■ Task directions ■
Copy the stretch of material from the line containing "Given: Expand Network" through the line containing "Looking at the screenshot, I should tap(99, 85).", both ends included, leaving out the pictures.

+ + +

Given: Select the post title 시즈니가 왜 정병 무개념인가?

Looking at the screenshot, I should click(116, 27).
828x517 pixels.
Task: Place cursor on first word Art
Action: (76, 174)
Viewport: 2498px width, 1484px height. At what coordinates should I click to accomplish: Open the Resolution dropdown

+ + +

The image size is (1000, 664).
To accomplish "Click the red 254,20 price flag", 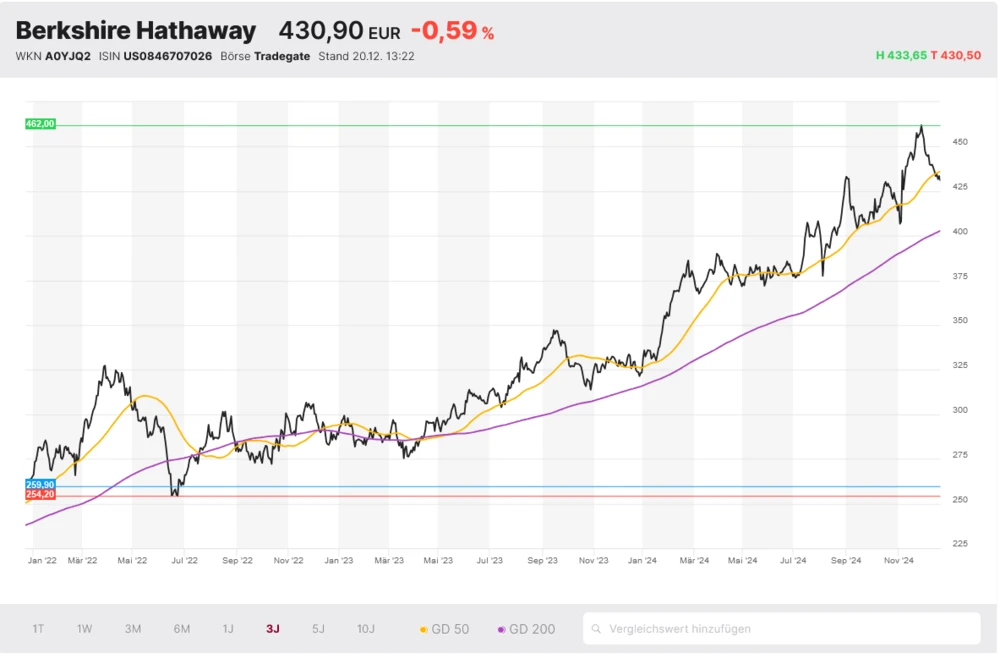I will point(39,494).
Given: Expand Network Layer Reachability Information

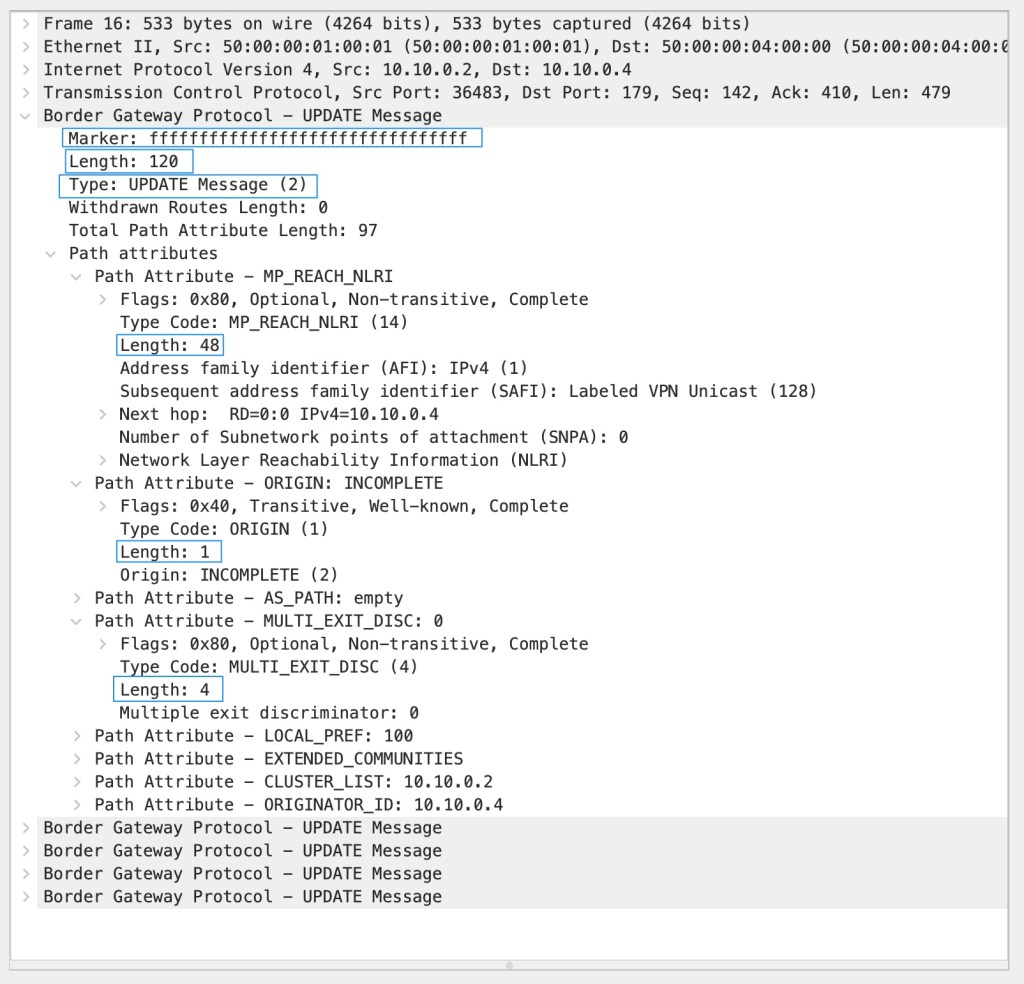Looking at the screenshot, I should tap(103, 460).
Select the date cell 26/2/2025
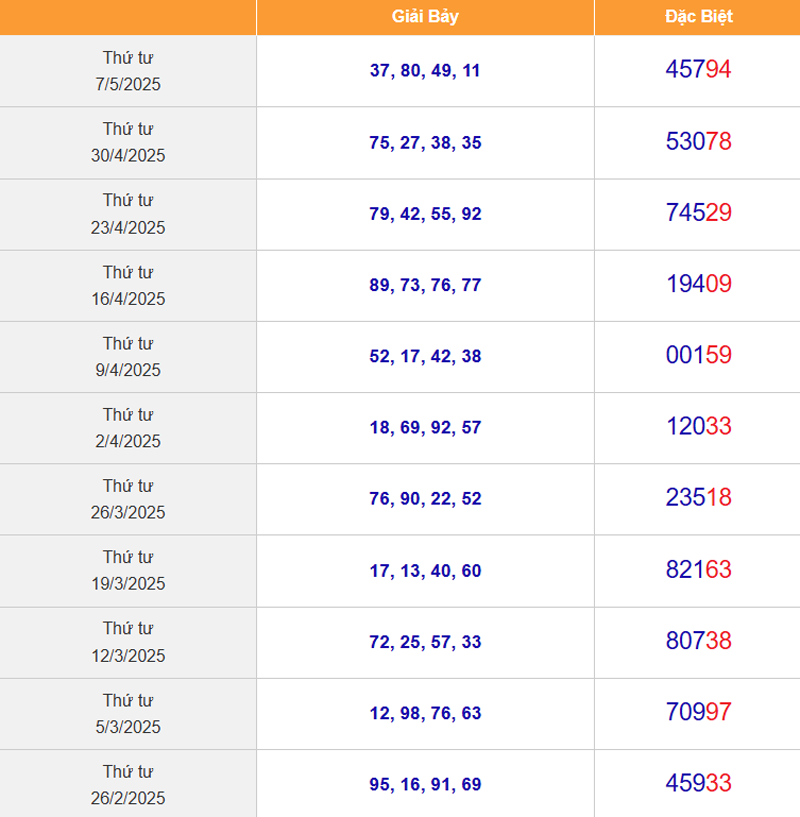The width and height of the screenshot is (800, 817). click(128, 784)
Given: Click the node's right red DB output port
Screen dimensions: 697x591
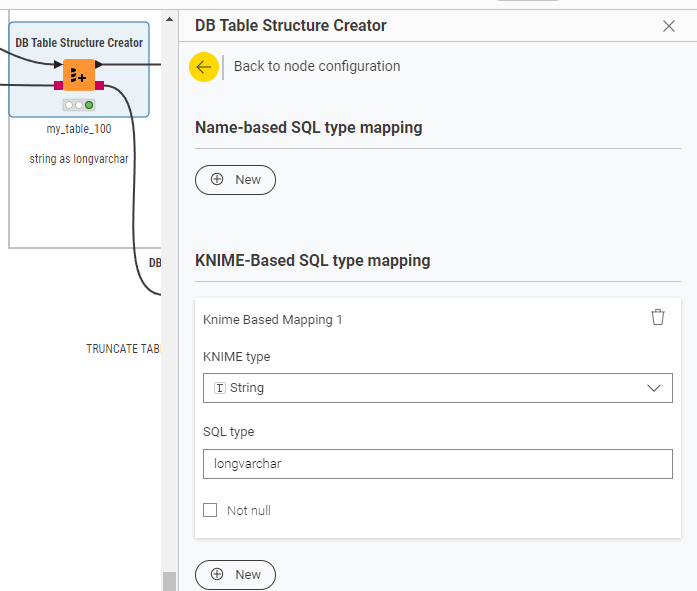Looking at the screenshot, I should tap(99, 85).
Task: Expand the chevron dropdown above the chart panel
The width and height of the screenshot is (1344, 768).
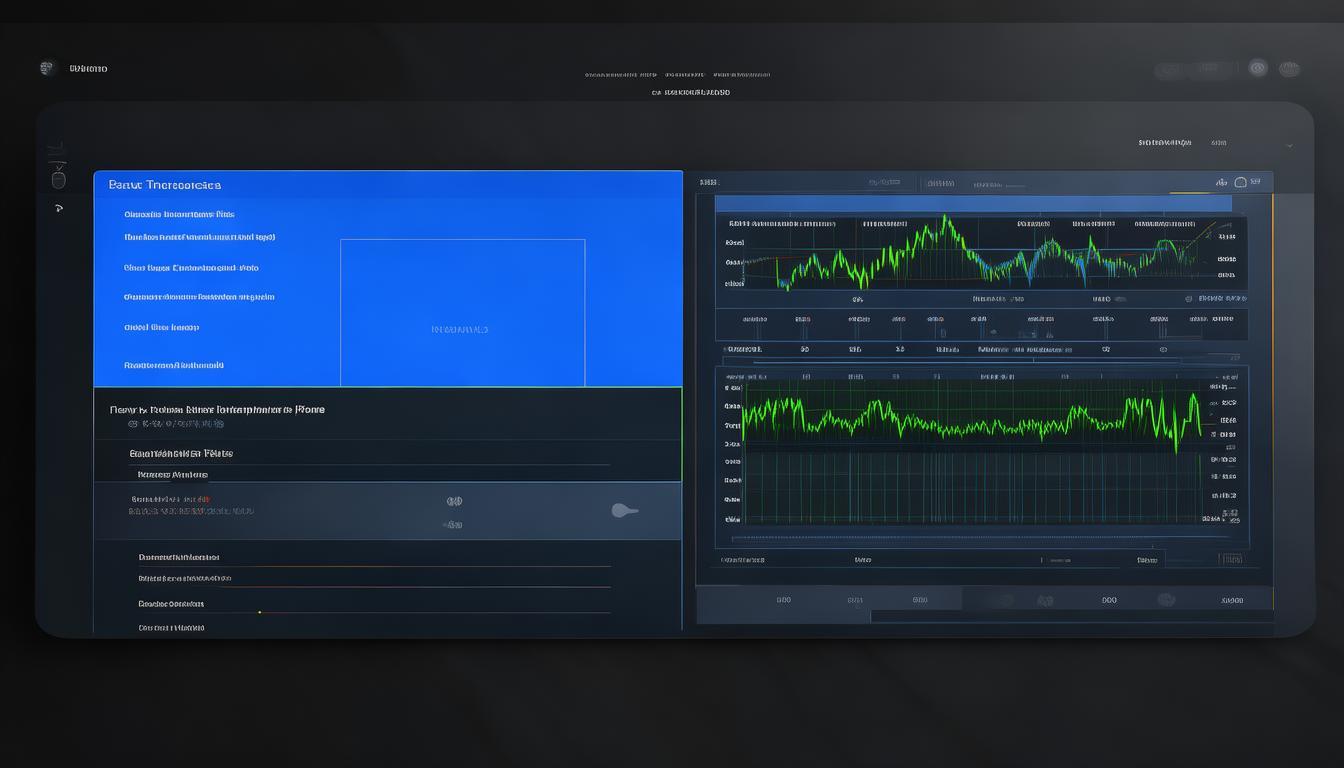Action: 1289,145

+ + +

■ Reply ■
Given: Expand Network Layer Reachability Information

Looking at the screenshot, I should tap(103, 460).
Select the date cell 26/2/2025
The width and height of the screenshot is (800, 817). click(128, 784)
Given: Click the node's right red DB output port
Screen dimensions: 697x591
Looking at the screenshot, I should tap(99, 85).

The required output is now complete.